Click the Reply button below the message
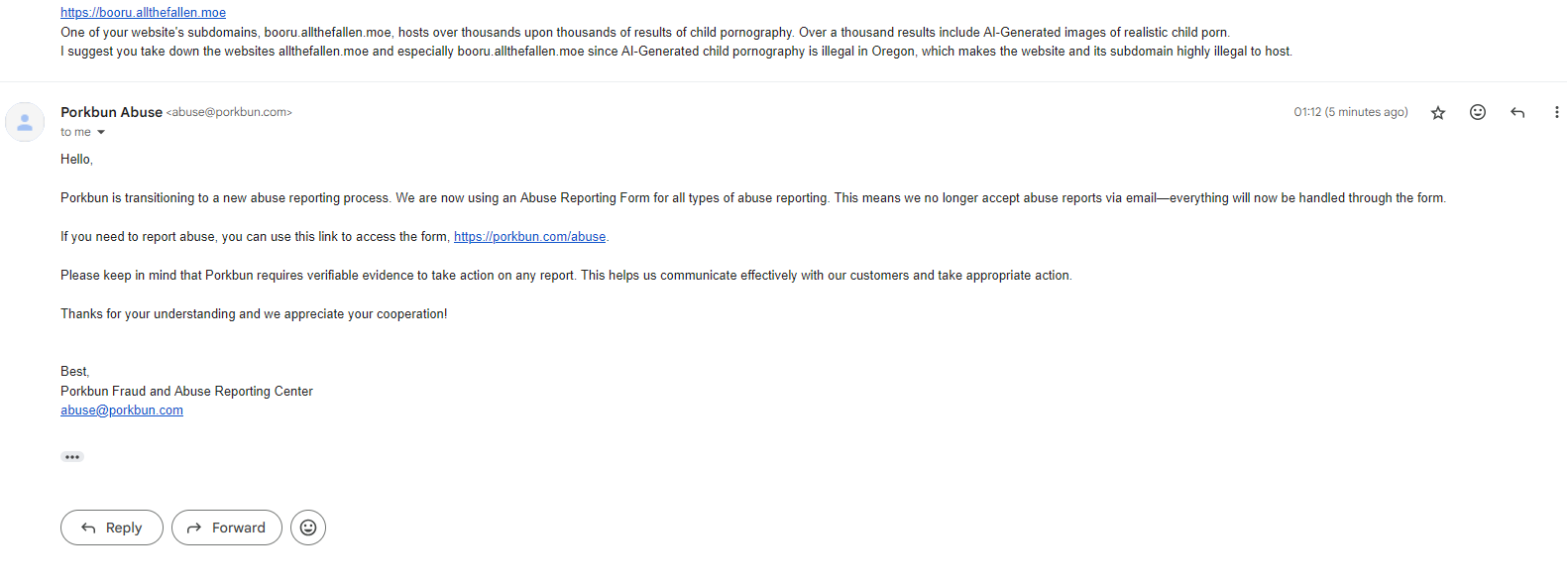Viewport: 1568px width, 588px height. [x=112, y=528]
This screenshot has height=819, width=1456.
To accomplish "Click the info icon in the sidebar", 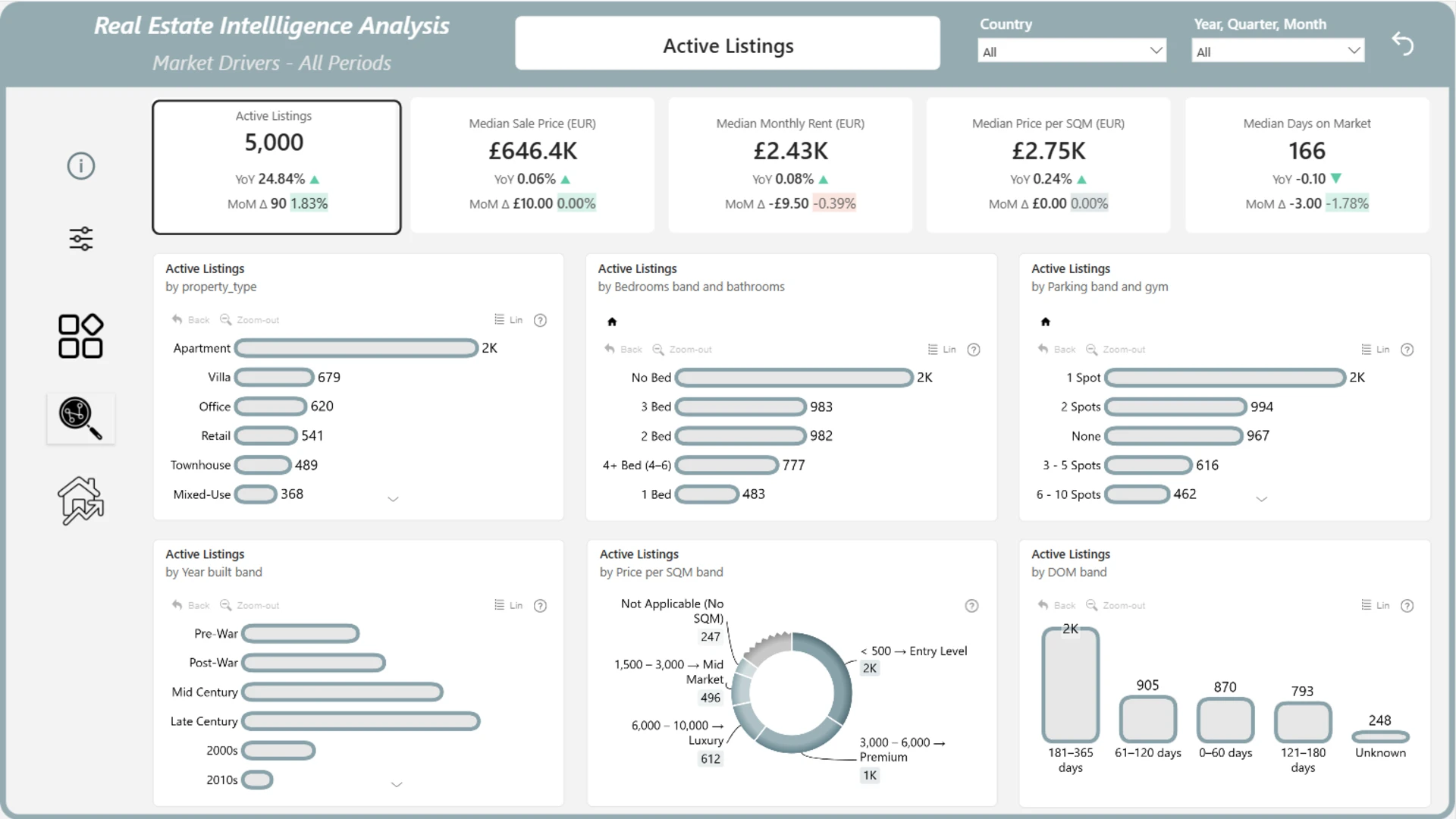I will pos(81,165).
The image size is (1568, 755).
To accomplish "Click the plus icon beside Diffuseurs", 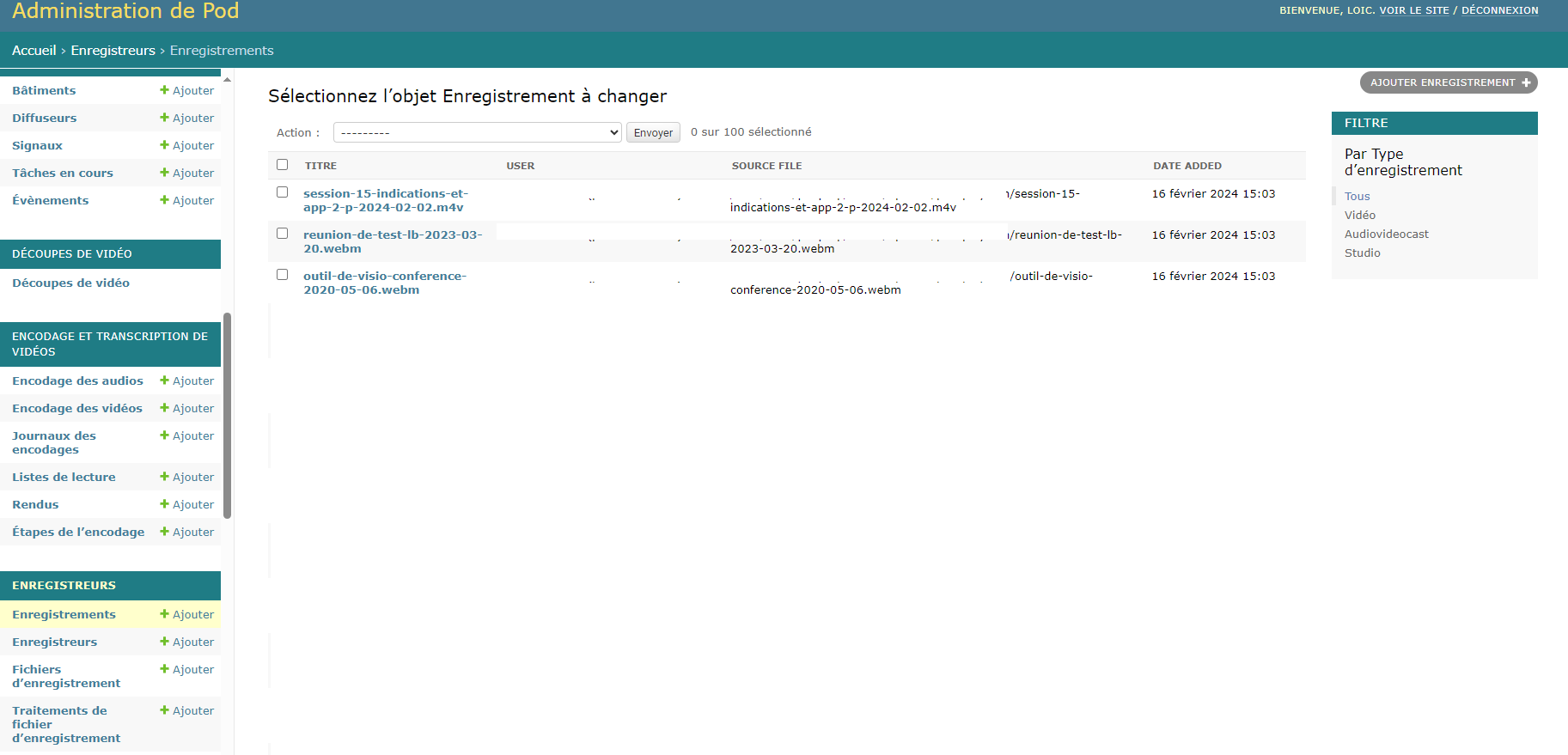I will [164, 118].
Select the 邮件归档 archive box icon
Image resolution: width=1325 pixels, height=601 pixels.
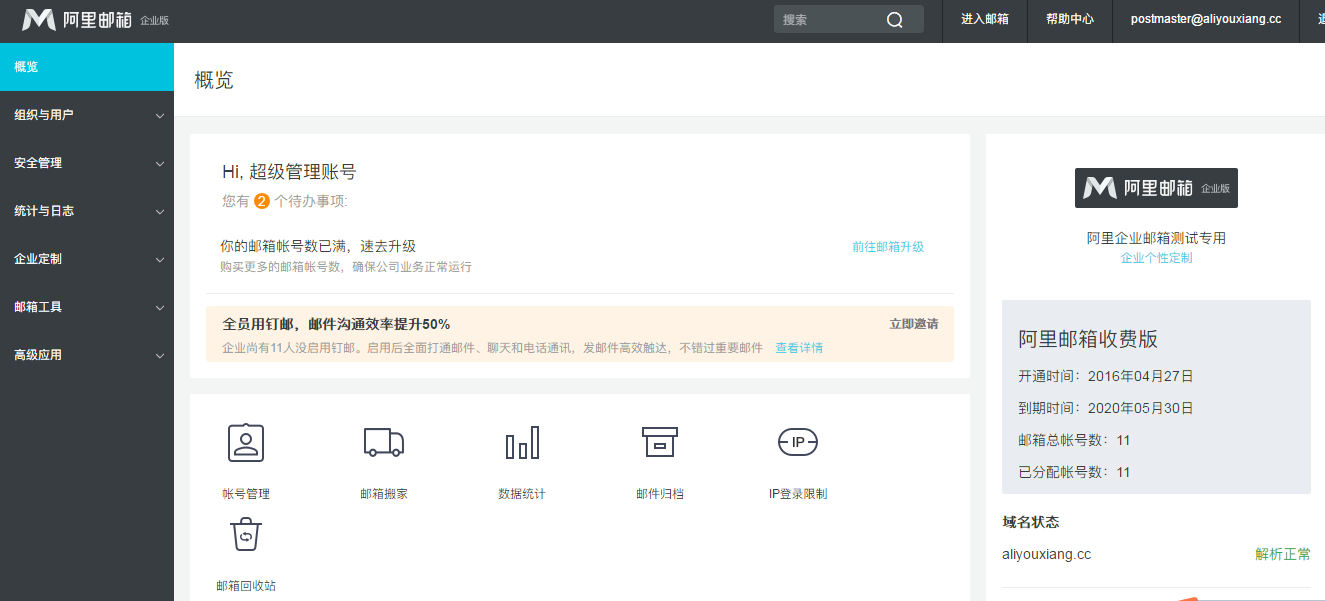point(659,443)
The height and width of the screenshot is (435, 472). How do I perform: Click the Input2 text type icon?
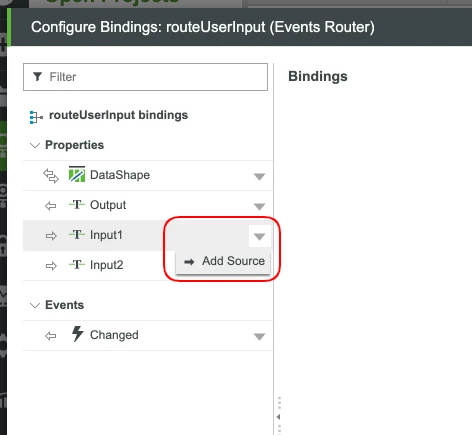77,265
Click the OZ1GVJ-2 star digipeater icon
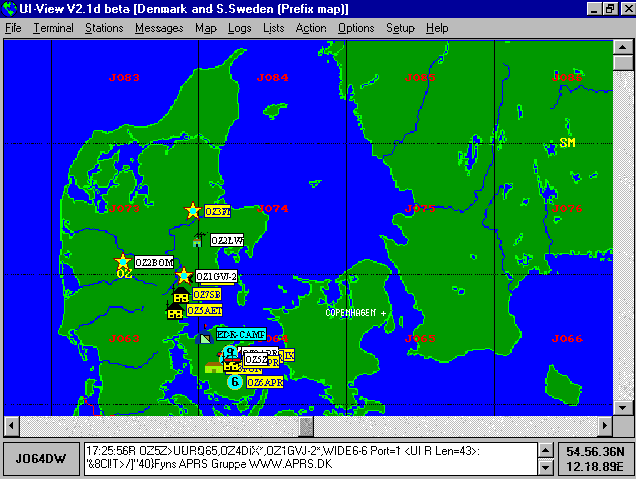Viewport: 636px width, 479px height. coord(184,276)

Short problem » Print the lines of the listing starting at the line that contains "The height and" and ending at the end of the listing, and leave the pictures out.

Reply »
The height and width of the screenshot is (435, 472). How do I perform: Click the Input2 text type icon?
77,265
Click the OZ1GVJ-2 star digipeater icon
Viewport: 636px width, 479px height. coord(184,276)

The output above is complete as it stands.